*What you need to do*.
For the data below, work out the number of lines containing the string "click" and answer with that number only.

*Supplied records*.
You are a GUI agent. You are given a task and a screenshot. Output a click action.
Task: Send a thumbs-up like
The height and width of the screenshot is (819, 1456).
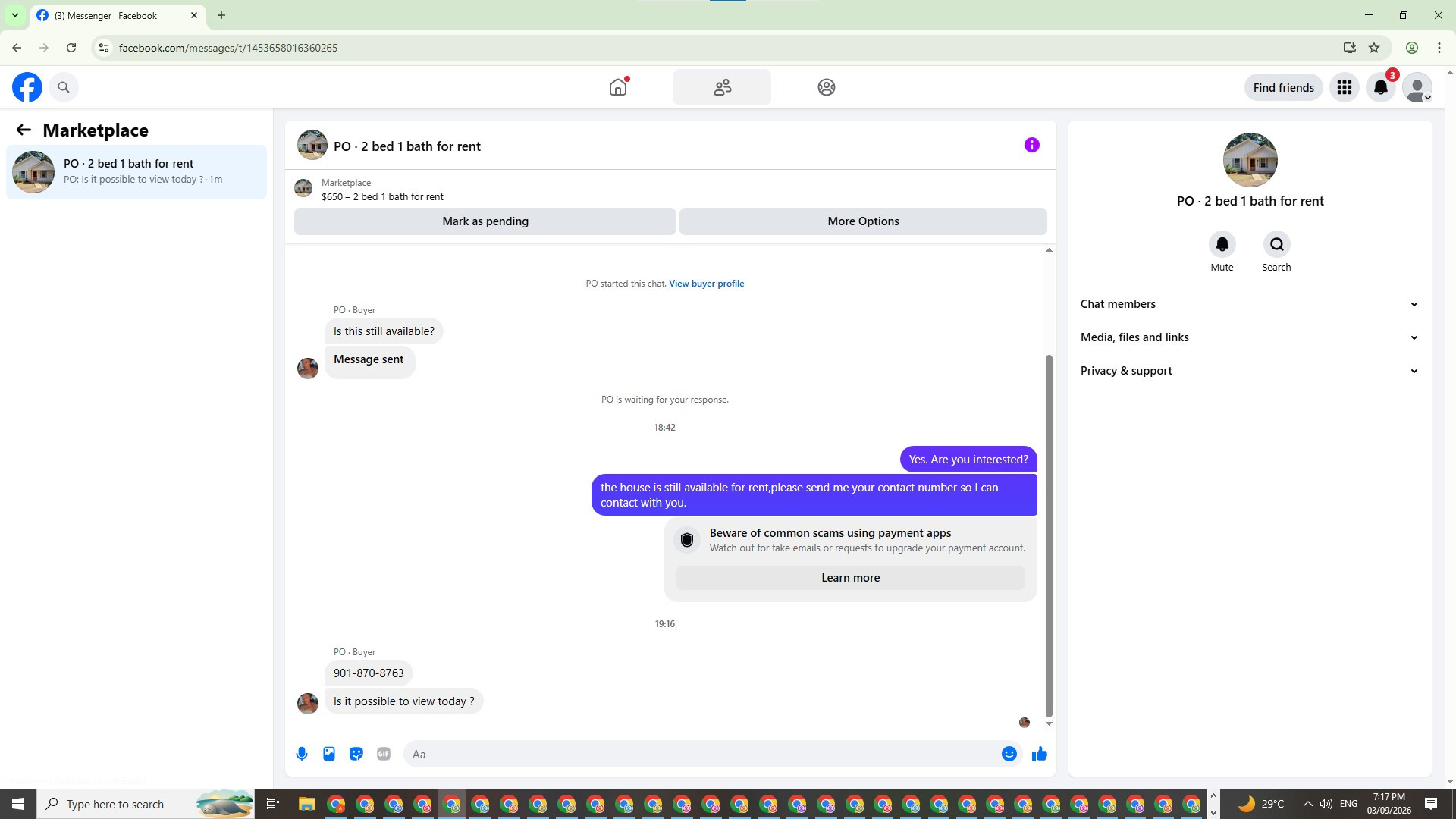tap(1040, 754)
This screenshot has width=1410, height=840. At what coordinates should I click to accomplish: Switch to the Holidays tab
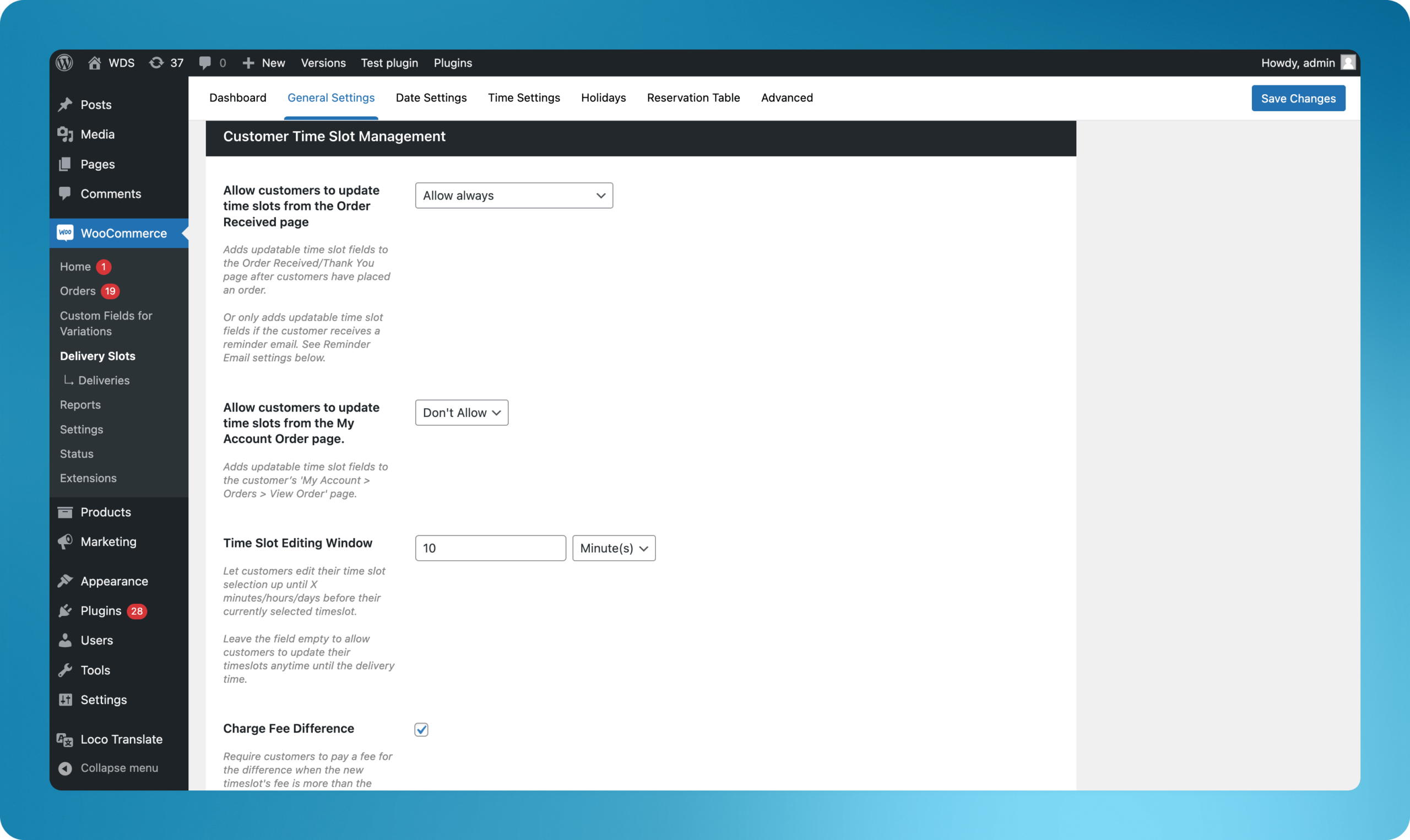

*Task solution*.
2